Ein Verkauf soll im Raum stehen. Meldungen sprechen von einem möglichen Verkaufspreis von 700 Millionen US-Dollar. Interessenten für einen Formel-1-Einstieg gibt es zur Genüge. Vor allem drei Kandidaten sollen bereits ein Auge auf AlphaTauri geworfen haben. Dazu zählt neben Andretti auch der Betreiber der Nachwuchs-Mannschaft Mumbai Falcons. Die besten Karten werden aber dem derzeitigen Formel-2 und Formel-3-Team Hitech GP zugeschrieben.

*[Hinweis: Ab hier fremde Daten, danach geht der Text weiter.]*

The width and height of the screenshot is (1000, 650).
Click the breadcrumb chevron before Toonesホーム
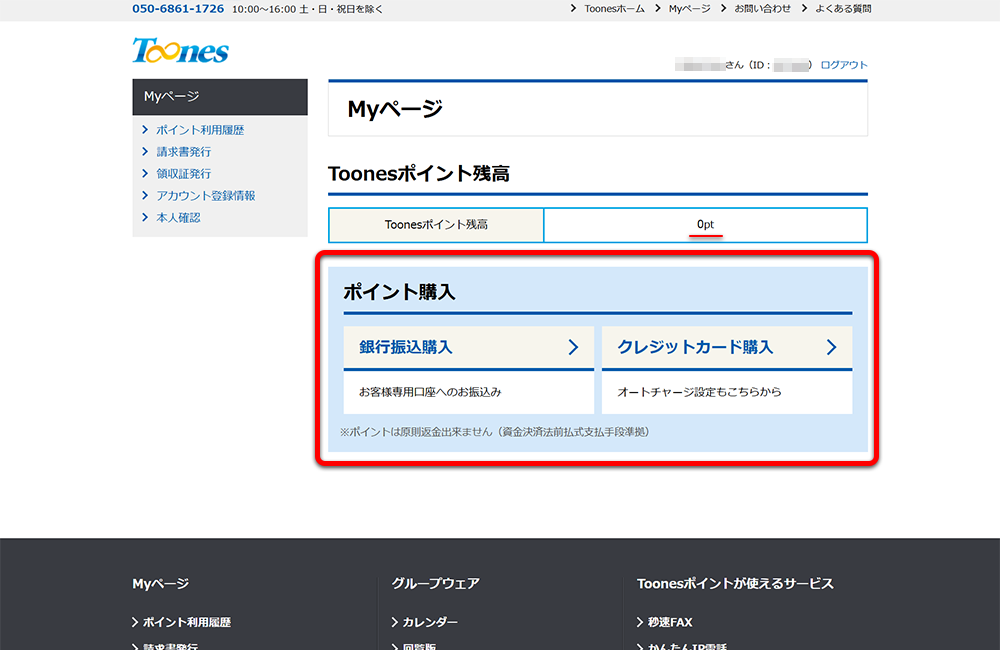click(572, 9)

Der britische Rennstall befand sich in der Vergangenheit in der Hand von Dmitry Mazepin, inzwischen soll er allerdings aufgrund der Sanktionen gegen die Familie Mazepin sein Geld aus den Vereinigten Arabischen Emiraten beziehen. Hitech wurde seit Jahren sowohl in der Formel 2 als auch in der Formel 3 als Ausbildungsplatz für Red-Bull-Junioren genutzt. 2023 besteht das F2-Aufgebot des Teams mit Jak Crawford und Isack Hadjar ausschließlich aus RB-Junioren.